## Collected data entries

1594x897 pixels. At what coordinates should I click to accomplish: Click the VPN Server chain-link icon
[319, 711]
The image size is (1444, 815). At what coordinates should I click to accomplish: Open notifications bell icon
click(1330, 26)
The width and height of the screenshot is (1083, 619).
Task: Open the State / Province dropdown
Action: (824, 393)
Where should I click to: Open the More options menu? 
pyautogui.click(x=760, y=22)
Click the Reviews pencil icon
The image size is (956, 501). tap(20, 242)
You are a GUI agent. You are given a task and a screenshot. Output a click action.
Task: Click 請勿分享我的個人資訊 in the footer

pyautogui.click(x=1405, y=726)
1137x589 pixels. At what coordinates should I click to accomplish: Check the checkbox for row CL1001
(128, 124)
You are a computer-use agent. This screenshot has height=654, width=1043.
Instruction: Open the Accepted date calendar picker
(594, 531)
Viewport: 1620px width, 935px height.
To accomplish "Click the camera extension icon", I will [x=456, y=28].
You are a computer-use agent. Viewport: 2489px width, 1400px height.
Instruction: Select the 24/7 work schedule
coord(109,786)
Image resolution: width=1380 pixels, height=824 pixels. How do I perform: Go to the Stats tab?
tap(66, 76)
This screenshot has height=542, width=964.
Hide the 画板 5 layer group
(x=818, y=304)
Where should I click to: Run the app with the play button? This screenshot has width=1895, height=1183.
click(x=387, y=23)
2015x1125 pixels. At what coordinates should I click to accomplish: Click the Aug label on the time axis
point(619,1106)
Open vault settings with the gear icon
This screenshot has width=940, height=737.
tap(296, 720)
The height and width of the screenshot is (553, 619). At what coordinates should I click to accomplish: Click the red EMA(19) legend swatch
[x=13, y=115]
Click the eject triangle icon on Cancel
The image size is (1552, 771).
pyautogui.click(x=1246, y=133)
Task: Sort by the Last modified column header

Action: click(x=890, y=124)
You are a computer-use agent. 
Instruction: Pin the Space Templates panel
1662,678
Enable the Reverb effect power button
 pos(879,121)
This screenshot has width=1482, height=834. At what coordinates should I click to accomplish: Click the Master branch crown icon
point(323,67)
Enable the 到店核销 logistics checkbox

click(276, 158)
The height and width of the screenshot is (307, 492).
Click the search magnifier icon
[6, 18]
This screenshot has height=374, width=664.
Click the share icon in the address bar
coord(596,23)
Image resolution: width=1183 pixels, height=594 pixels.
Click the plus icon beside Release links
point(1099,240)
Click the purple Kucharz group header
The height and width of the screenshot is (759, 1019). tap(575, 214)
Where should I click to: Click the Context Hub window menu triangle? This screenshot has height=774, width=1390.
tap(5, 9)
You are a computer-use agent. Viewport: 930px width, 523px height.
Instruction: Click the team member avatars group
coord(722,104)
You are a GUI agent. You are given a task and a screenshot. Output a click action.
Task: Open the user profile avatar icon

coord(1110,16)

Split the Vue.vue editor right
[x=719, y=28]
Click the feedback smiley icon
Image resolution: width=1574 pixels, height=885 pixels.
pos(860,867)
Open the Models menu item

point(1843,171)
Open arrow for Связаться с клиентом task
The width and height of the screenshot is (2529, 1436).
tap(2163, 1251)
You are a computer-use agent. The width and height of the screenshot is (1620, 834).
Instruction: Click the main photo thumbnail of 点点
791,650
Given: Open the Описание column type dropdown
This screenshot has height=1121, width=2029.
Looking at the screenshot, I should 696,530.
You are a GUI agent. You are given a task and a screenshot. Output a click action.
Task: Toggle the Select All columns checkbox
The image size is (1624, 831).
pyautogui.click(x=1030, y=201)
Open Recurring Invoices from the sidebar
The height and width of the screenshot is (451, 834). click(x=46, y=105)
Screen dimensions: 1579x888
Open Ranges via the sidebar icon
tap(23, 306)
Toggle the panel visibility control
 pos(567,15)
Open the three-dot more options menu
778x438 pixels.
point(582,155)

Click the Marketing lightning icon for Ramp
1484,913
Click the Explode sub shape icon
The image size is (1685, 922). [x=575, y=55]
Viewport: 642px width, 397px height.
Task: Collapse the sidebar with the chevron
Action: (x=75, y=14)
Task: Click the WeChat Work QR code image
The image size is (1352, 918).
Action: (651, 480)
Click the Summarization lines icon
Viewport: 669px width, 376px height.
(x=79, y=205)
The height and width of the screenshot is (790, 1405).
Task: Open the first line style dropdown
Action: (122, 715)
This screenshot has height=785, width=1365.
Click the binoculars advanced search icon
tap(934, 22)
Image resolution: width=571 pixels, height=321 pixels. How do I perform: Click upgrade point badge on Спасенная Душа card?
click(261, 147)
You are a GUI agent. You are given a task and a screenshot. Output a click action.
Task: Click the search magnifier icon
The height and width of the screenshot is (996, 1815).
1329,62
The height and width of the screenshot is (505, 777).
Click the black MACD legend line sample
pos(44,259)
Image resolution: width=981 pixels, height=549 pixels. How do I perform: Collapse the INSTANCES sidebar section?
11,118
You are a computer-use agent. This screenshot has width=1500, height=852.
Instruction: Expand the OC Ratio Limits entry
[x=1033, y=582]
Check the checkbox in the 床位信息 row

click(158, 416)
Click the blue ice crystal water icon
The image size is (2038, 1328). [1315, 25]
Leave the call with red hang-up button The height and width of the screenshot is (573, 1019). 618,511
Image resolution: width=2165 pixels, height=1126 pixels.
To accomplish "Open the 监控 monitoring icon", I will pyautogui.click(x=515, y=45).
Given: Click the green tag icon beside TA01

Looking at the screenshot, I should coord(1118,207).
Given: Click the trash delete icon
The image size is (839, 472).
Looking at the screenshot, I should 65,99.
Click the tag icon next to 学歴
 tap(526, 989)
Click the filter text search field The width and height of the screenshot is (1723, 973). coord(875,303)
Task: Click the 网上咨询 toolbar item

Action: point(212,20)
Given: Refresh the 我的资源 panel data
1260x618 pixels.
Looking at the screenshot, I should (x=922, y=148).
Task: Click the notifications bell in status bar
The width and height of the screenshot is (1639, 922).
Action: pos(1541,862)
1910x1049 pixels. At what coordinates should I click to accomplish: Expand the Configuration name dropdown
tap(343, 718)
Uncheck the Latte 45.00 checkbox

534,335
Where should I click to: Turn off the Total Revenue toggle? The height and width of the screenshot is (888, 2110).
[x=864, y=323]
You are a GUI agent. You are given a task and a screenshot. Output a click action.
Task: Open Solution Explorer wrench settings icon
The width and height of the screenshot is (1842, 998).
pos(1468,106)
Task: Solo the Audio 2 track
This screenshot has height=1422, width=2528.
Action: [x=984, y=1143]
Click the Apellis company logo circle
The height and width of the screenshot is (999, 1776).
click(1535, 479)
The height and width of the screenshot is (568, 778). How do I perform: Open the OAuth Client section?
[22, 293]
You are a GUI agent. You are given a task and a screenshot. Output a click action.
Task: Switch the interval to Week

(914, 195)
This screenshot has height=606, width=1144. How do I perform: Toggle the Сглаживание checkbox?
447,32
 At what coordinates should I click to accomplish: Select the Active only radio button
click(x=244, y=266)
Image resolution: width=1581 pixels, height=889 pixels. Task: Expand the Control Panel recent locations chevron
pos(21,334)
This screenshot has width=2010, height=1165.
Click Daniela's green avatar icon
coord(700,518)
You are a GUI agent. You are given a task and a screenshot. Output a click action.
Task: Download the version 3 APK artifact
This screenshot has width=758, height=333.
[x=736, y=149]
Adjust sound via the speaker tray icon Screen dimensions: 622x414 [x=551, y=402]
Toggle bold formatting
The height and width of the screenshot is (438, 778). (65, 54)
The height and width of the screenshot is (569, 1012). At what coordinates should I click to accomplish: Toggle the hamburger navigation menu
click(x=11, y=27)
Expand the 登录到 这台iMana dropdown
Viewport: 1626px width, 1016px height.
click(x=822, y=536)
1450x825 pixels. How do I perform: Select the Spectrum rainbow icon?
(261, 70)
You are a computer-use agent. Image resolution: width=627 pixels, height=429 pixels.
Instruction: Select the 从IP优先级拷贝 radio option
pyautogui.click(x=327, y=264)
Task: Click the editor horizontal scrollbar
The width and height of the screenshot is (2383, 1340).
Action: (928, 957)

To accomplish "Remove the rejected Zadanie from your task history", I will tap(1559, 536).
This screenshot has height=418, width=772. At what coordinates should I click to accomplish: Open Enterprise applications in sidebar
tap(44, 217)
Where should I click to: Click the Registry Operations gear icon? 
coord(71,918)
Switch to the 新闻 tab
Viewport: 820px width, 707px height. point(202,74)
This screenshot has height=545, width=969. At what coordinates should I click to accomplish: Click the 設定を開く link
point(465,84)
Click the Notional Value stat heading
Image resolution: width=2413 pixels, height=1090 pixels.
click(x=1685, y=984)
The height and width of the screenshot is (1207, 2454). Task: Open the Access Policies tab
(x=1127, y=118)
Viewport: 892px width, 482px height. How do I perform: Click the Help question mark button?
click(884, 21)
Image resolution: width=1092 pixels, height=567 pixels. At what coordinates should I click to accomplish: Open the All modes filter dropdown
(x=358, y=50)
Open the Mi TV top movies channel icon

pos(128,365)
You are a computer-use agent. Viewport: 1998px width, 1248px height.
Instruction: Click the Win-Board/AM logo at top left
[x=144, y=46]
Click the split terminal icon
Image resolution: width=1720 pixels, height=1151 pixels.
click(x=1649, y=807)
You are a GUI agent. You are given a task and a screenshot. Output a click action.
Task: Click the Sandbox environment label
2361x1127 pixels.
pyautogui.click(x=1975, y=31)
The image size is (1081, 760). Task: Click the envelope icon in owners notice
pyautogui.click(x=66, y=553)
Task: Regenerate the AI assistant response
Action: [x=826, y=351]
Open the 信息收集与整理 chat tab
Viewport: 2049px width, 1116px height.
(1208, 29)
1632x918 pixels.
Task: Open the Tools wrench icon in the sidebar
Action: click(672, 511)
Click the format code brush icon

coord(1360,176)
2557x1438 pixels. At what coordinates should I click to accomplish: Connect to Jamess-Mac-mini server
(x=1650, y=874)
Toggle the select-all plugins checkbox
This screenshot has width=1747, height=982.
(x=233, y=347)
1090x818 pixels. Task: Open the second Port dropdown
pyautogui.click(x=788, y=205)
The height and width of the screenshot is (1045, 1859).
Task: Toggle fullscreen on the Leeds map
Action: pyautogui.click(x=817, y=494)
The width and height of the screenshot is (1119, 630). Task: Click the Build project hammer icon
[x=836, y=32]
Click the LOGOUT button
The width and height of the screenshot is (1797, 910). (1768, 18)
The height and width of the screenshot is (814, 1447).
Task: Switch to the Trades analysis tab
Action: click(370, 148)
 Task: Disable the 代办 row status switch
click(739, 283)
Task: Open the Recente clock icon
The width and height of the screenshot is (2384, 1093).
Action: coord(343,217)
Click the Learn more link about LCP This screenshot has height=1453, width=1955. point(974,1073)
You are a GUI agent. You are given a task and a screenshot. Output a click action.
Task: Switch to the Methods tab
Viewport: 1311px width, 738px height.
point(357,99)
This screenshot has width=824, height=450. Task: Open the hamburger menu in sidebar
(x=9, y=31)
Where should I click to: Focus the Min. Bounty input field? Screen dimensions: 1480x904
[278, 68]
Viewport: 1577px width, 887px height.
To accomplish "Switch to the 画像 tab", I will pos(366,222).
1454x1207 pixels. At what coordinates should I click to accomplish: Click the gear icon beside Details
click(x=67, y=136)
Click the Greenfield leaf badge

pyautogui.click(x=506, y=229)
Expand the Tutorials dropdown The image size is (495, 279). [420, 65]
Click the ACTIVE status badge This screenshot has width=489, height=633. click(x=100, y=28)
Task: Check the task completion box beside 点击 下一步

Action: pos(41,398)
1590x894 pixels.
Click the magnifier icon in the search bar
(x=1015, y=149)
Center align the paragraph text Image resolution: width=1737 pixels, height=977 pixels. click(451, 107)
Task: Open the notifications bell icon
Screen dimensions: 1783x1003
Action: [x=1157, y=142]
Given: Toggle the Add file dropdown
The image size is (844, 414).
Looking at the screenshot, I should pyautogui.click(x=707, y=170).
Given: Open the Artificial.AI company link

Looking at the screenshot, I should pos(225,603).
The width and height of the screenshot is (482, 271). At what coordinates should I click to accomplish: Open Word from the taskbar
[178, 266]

## Goal of the exercise
Of all the entries above, retype exactly the lines from the line with "You are a computer-use agent. Image" to the line with "Task: Click the Sandbox environment label", both included, and no others.

## Result of this task
You are a computer-use agent. Image resolution: width=627 pixels, height=429 pixels.
Instruction: Select the 从IP优先级拷贝 radio option
pyautogui.click(x=327, y=264)
Task: Click the editor horizontal scrollbar
The width and height of the screenshot is (2383, 1340).
Action: (928, 957)

To accomplish "Remove the rejected Zadanie from your task history", I will tap(1559, 536).
This screenshot has height=418, width=772. At what coordinates should I click to accomplish: Open Enterprise applications in sidebar
tap(44, 217)
Where should I click to: Click the Registry Operations gear icon? 
coord(71,918)
Switch to the 新闻 tab
Viewport: 820px width, 707px height. point(202,74)
This screenshot has height=545, width=969. At what coordinates should I click to accomplish: Click the 設定を開く link
point(465,84)
Click the Notional Value stat heading
Image resolution: width=2413 pixels, height=1090 pixels.
click(x=1685, y=984)
The height and width of the screenshot is (1207, 2454). Task: Open the Access Policies tab
(x=1127, y=118)
Viewport: 892px width, 482px height. How do I perform: Click the Help question mark button?
click(884, 21)
Image resolution: width=1092 pixels, height=567 pixels. At what coordinates should I click to accomplish: Open the All modes filter dropdown
(x=358, y=50)
Open the Mi TV top movies channel icon

pos(128,365)
You are a computer-use agent. Viewport: 1998px width, 1248px height.
Instruction: Click the Win-Board/AM logo at top left
[x=144, y=46]
Click the split terminal icon
Image resolution: width=1720 pixels, height=1151 pixels.
click(x=1649, y=807)
You are a GUI agent. You are given a task and a screenshot. Output a click action.
Task: Click the Sandbox environment label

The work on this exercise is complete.